- Born: September 24, 1845 Manchester, England
- Died: June 26, 1931 (aged 85) Los Angeles, California
- Place of burial: Los Angeles National Cemetery
- Allegiance: United States
- Branch: United States Army Union Army
- Rank: Corporal
- Unit: 1st Vermont Cavalry
- Conflicts: American Civil War • Battle of Cedar Creek
- Awards: Medal of Honor

= James Sweeney (Medal of Honor) =

James Sweeney (September 24, 1845 – June 26, 1931) was a Union Army soldier during the American Civil War. He received the Medal of Honor for gallantry during the Battle of Cedar Creek fought near Middletown, Virginia on October 19, 1864. The battle was the decisive engagement of Major General Philip Sheridan's Valley Campaigns of 1864 and was the largest battle fought in the Shenandoah Valley.

==Military career==
Sweeney enlisted in the 1st Vermont Cavalry (Note: The 1st Vermont Cavalry was a three years' cavalry regiment in the Union Army during the American Civil War. It served in the Eastern Theater from November 1861 to August 1865, in the Cavalry Corps, Army of the Potomac. For more information see its Wikipedia article here.) and was sworn into federal service on Tuesday, November 19, 1861. He saw service with regiment in the eastern theater. He was at the Battle of Winchester, the Battle of Gettysburg, the Third Battle of Winchester, and the Battle of Cedar Creek. A private in Company A, he captured a regimental color, an ambulance, and three officers including the mortally wounded Maj. Gen. Stephen Ramseur (Note: The mortally wounded general Ramseur, who died the next day, was born in Lincolnton, North Carolina on May 31, 1837. Ramseur studied at Davidson Collegebefore the West Point where he graduated in 1860. An ardent seccessionist and white supremecist, he was assigned to the U.S. Artillery just before the start of the war, but he resigned before his state seceded and joined the developing Confederate States Army in Alabama. An intensely devout man, he justified slavery as a divinely blessed institution, like many in the South, and by the time he entered West Point he bore great hatred for all Northerners. An injury from a horse fall delayed his joining the Army of Northern Virginia until the Peninsula Campaign in the spring of 1862. He had campaigned through all of Lee's campaigns from thence on. For more information see his Wikipedia article here.) at Cedar Creek for which he was awarded the Medal of Honor.

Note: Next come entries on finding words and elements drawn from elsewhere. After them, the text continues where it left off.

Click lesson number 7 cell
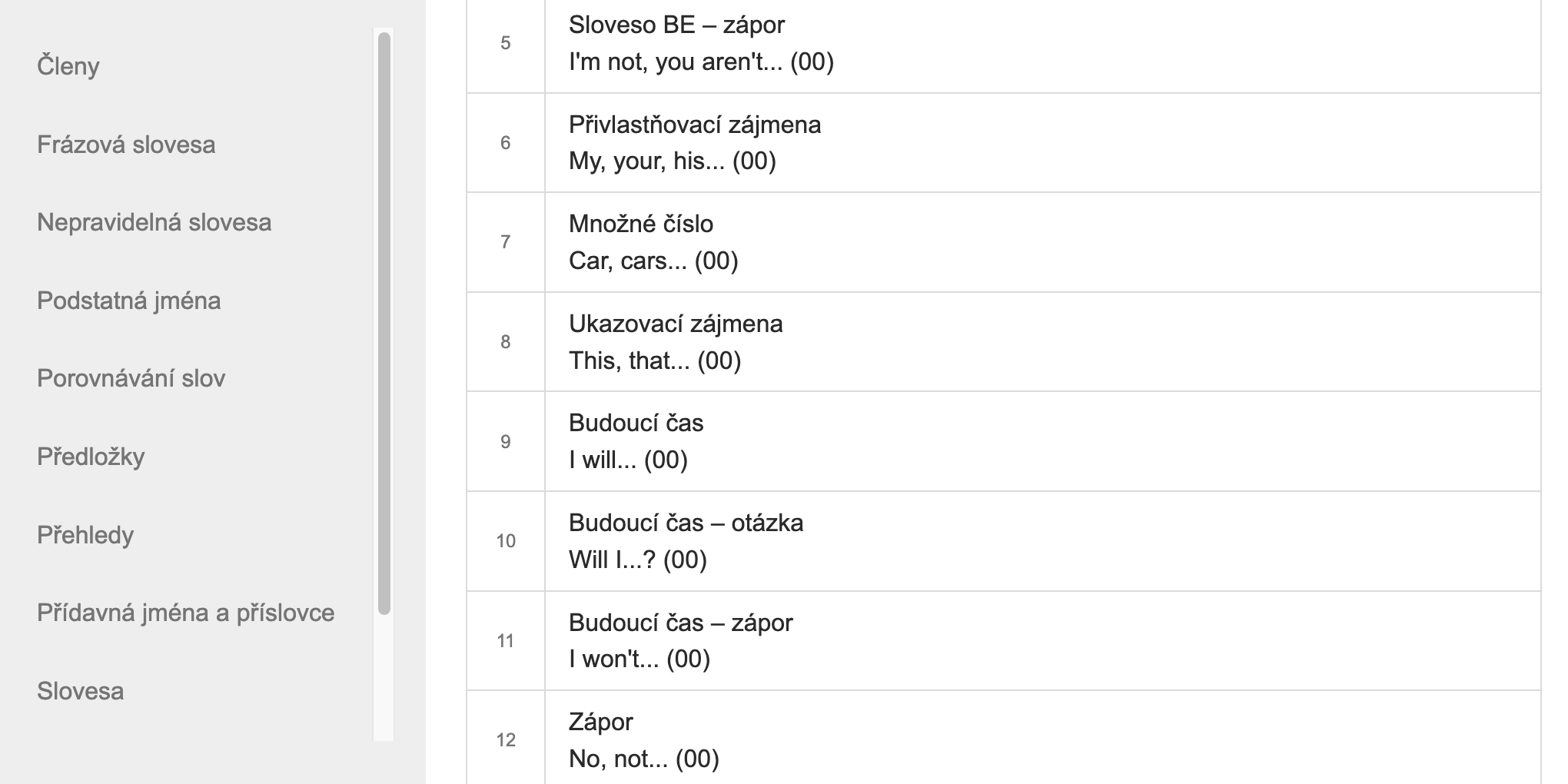The height and width of the screenshot is (784, 1568). coord(505,242)
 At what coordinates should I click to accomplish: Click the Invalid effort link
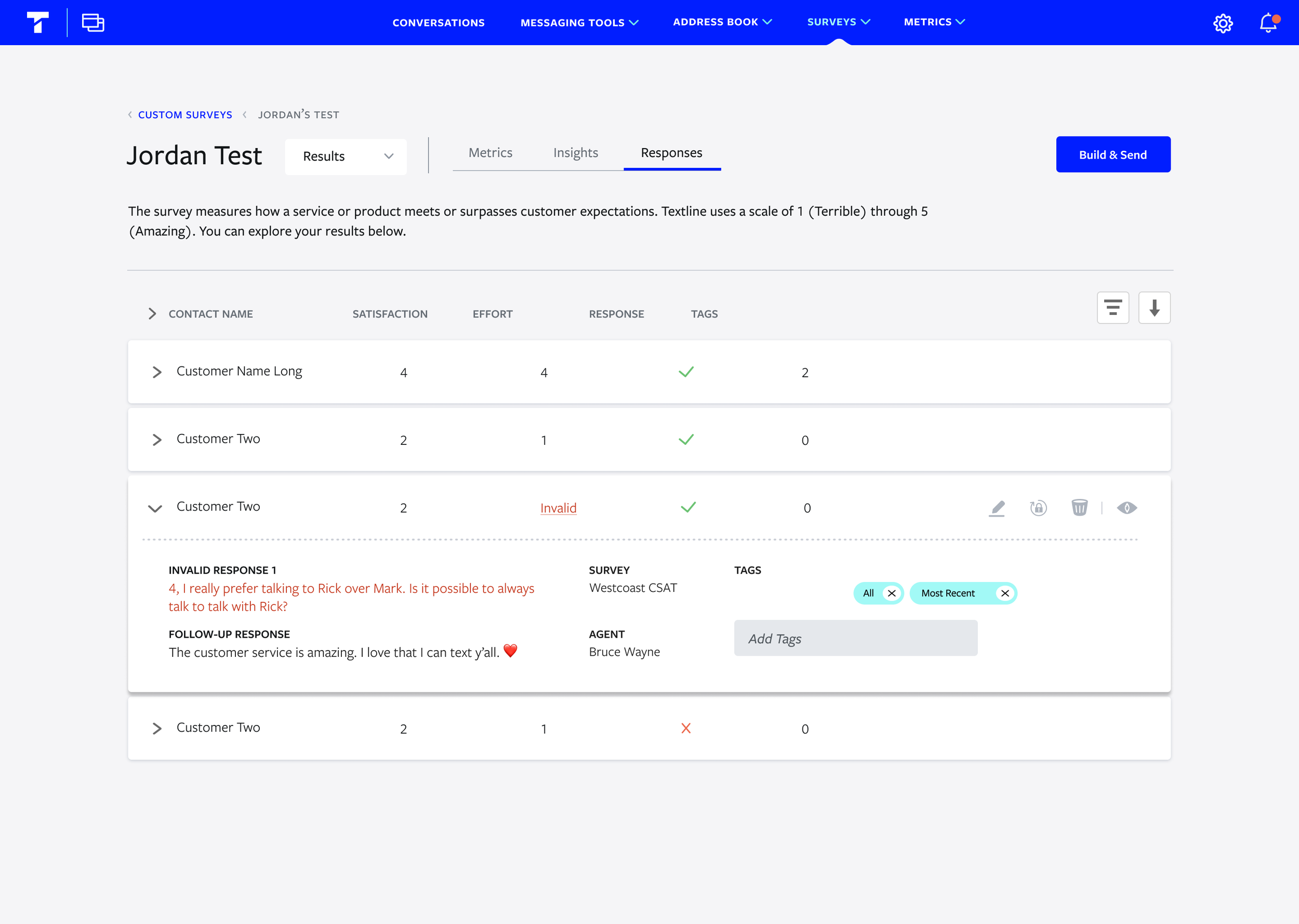pos(558,508)
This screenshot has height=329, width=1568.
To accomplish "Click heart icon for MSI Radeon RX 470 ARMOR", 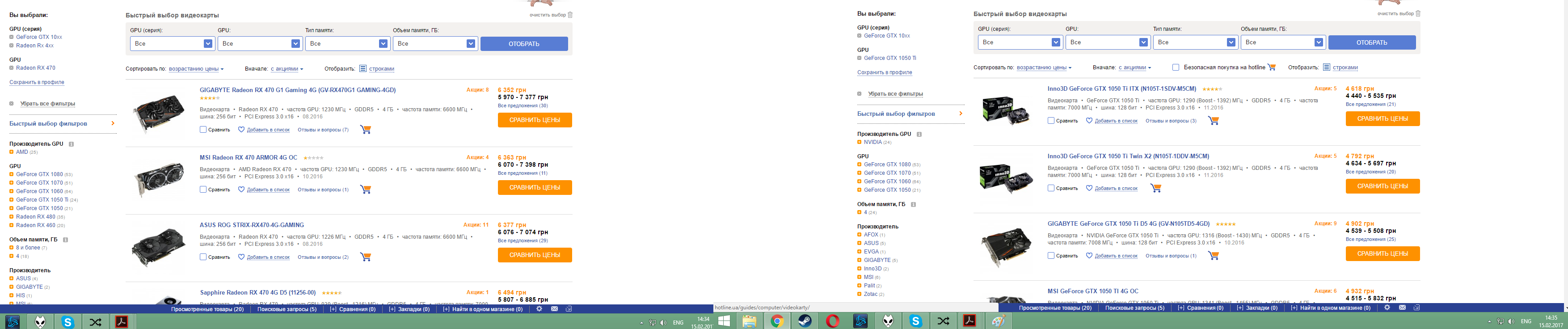I will 241,190.
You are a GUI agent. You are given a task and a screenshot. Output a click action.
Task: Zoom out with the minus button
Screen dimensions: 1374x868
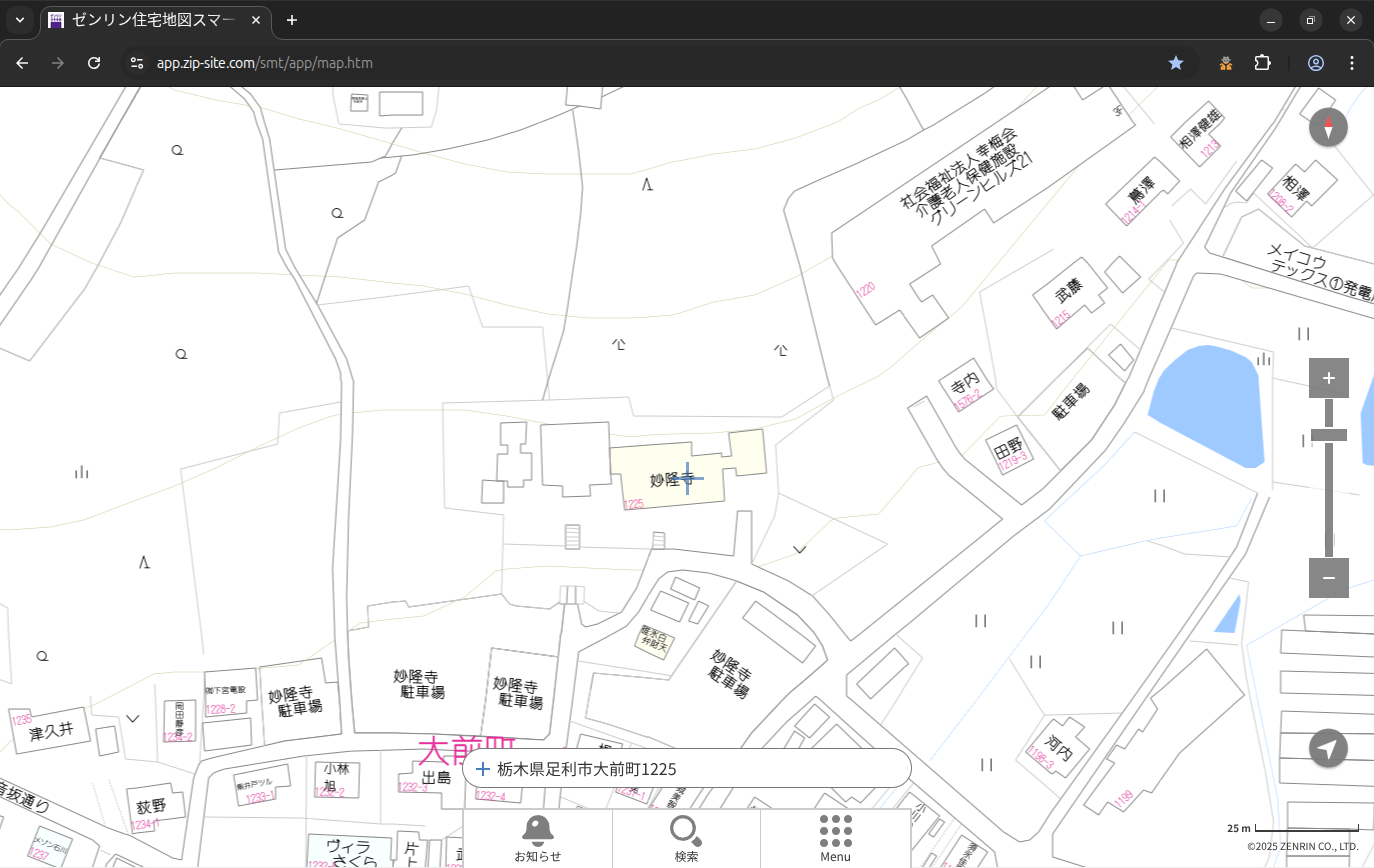pos(1328,578)
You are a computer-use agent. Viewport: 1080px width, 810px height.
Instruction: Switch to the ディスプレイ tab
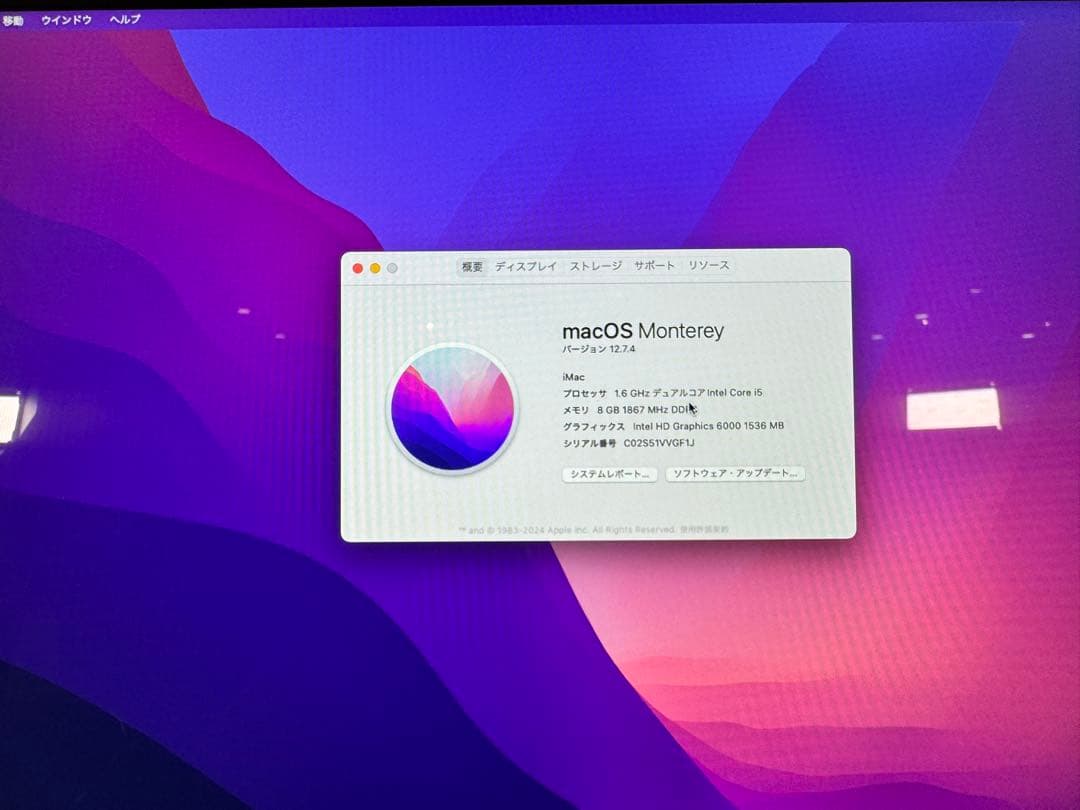pyautogui.click(x=524, y=266)
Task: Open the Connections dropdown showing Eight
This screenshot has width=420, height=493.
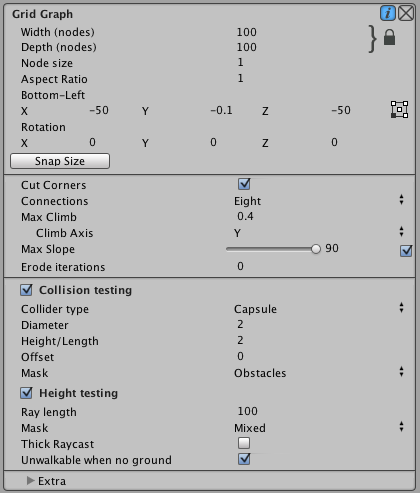Action: [319, 201]
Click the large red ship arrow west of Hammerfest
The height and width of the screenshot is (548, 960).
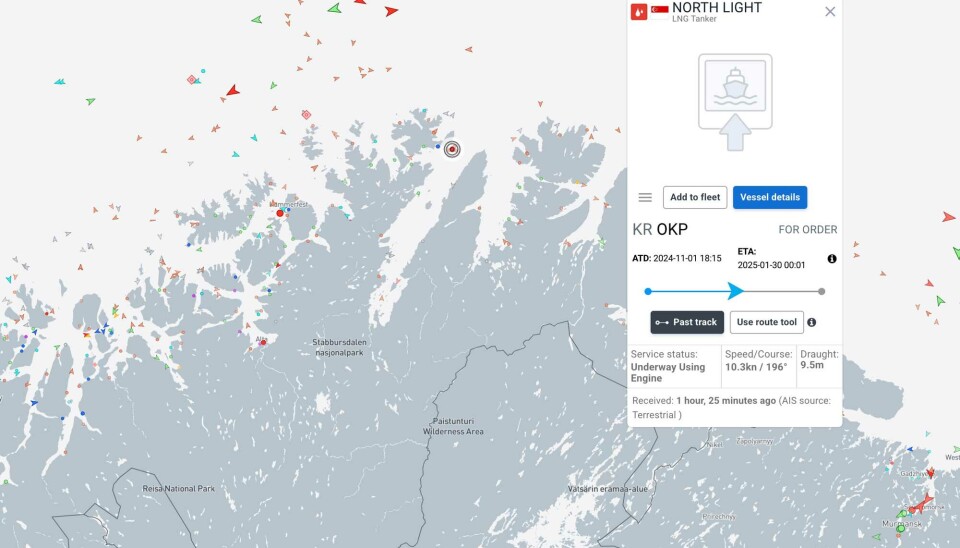232,91
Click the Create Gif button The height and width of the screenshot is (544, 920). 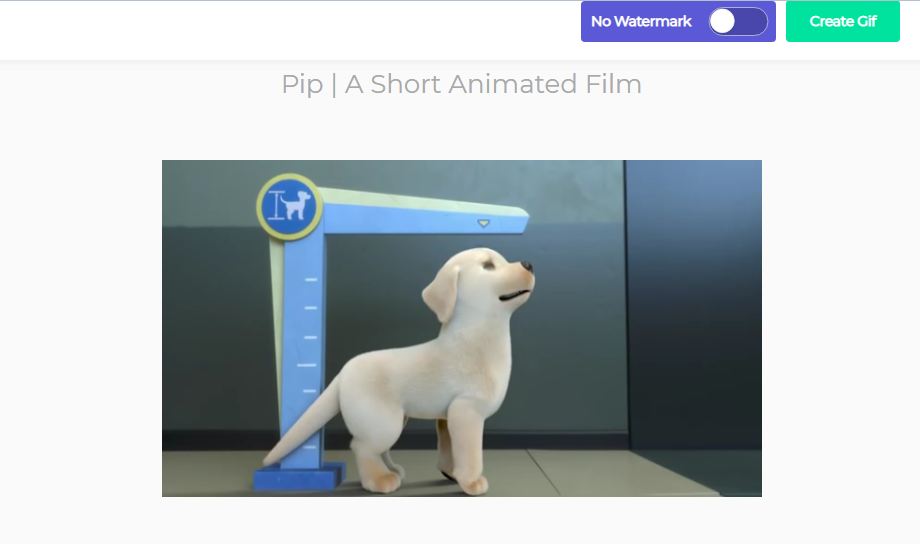click(x=843, y=21)
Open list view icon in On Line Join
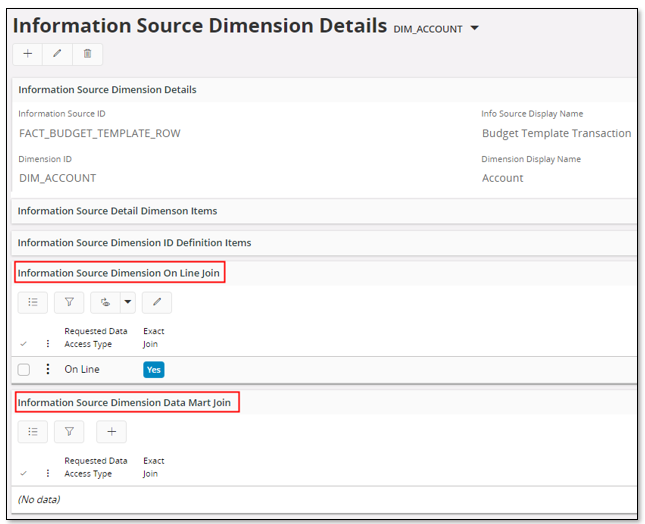The width and height of the screenshot is (645, 524). pyautogui.click(x=32, y=301)
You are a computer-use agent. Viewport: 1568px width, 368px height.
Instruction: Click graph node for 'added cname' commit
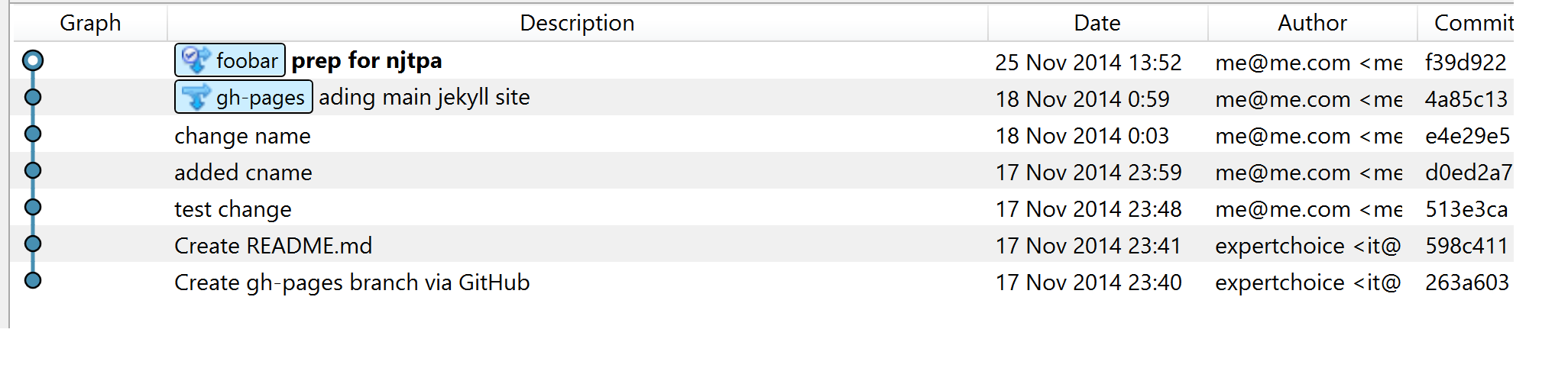point(33,171)
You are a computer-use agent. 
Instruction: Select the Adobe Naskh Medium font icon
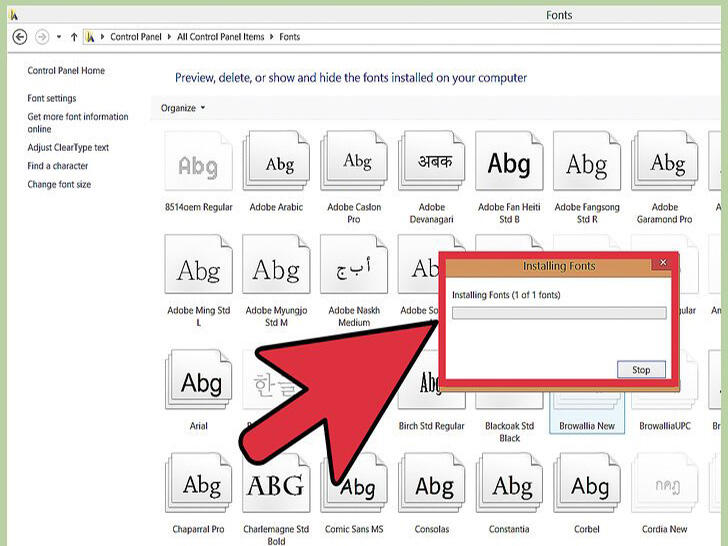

==Medal of Honor citation==
Rank and organization: Private, Company A, 1st Vermont Cavalry. Place and date: At Cedar Creek, Virginia, October 19, 1864. Entered service at: Burlington, Vermont. Born: September 24, 1845, Manchester, England. Date of issue: November 26, 1864.

Citation:

The President of the United States of America, in the name of Congress, takes pleasure in presenting the Medal of Honor to Corporal Frederick A. Lyon, United States Army, for extraordinary heroism on 19 October 1864, while serving with Company A, 1st Vermont Cavalry, in action at Cedar Creek, Virginia. With one companion, Corporal Lyon captured the flag of a Confederate regiment, three officers, and an ambulance with its mules and driver.

The companion mentioned in his citation was corporal Frederick A. Lyon, who also received the Medal of Honor. Sweeney was sent to Washington, D.C., with the captured Confederate battle flag. He was personally introduced to Secretary of War Edwin M. Stanton by General George Custer. Stanton personally presented the Medal of Honor to Sweeney, who was also promoted to corporal.